◆ What this task involves ◆
Nothing besides a number belongs in the answer, which is how many lines of the listing contain the string "Automatic".

_ _ _

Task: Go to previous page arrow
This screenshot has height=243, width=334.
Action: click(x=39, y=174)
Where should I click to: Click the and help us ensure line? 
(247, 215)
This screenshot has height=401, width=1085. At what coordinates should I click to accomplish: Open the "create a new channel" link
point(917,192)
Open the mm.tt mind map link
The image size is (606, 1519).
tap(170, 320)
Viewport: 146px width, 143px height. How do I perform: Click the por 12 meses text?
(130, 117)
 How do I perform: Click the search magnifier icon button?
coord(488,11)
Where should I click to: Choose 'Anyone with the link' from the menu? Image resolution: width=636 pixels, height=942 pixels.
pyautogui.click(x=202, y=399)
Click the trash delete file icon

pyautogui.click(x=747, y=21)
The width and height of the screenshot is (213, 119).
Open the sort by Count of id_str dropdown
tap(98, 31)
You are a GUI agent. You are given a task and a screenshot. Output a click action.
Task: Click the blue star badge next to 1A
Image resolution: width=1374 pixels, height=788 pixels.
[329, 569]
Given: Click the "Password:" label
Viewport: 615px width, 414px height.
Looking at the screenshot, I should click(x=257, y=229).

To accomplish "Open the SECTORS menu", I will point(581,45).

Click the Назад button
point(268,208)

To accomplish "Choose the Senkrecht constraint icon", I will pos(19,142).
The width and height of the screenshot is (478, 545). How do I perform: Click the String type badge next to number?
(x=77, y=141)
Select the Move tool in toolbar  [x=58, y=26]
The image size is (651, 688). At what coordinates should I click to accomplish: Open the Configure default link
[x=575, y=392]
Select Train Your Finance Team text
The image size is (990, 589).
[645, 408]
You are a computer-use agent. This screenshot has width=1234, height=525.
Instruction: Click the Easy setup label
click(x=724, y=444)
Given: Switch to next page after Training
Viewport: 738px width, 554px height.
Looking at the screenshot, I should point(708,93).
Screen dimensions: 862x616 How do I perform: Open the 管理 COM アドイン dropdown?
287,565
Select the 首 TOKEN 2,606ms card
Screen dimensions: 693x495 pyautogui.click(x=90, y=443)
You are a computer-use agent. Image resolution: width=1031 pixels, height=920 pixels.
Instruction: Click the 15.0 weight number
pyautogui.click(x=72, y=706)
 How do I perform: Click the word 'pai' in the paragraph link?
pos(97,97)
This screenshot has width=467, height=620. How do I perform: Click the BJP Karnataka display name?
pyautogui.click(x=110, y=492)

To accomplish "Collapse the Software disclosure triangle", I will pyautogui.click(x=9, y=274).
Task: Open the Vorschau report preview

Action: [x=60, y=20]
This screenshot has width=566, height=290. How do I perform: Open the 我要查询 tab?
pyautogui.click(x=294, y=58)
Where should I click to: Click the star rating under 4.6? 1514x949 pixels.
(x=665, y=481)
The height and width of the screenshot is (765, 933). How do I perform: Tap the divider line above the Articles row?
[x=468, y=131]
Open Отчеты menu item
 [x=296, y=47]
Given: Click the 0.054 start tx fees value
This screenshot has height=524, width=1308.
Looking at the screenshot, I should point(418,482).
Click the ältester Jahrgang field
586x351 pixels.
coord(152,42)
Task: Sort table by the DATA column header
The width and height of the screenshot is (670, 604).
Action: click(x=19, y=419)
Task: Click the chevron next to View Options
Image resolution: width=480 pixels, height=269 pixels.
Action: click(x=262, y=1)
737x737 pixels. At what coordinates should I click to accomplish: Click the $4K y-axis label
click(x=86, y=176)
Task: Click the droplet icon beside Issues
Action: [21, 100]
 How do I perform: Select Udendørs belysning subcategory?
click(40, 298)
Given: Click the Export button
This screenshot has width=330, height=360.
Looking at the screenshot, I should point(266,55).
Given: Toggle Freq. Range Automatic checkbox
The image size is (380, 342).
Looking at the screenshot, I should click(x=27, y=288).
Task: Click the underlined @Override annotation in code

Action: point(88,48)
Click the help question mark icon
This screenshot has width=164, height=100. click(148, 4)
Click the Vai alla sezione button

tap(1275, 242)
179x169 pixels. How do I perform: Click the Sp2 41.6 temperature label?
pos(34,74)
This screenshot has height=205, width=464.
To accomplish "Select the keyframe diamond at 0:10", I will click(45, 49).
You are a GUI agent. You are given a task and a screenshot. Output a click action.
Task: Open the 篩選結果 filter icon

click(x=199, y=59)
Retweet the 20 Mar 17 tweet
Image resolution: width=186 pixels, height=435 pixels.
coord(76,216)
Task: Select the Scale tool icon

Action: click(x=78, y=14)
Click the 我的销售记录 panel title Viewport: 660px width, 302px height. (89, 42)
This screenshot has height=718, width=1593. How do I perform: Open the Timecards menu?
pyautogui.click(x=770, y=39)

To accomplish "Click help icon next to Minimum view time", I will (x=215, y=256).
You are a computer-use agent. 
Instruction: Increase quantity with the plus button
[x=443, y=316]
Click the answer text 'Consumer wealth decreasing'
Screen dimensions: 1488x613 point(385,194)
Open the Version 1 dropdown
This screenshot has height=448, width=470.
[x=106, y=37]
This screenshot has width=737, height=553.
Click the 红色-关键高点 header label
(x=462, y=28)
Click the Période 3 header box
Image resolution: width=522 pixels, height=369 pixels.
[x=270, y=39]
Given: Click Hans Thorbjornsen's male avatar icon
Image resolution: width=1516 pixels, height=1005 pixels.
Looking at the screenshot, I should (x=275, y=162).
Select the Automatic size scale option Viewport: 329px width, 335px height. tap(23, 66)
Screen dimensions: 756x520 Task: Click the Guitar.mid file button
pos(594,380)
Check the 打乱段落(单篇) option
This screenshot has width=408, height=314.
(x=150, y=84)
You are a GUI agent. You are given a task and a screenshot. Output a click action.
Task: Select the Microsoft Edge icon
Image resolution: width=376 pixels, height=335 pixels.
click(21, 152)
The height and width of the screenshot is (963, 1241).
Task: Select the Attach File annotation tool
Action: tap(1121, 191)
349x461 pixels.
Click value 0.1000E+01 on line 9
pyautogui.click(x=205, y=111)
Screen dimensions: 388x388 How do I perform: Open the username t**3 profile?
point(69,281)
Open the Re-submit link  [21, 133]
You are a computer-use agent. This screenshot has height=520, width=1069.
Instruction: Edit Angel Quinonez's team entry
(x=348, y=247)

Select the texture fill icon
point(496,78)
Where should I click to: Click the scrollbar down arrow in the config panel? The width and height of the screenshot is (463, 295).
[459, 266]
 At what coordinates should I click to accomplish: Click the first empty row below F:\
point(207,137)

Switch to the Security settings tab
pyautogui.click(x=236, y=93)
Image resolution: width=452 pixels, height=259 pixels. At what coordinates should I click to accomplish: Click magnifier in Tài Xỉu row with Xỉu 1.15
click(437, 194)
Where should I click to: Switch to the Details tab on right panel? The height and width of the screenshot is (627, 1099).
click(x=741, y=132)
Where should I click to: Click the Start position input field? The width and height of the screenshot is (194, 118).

_ _ _

◆ Answer section ◆
2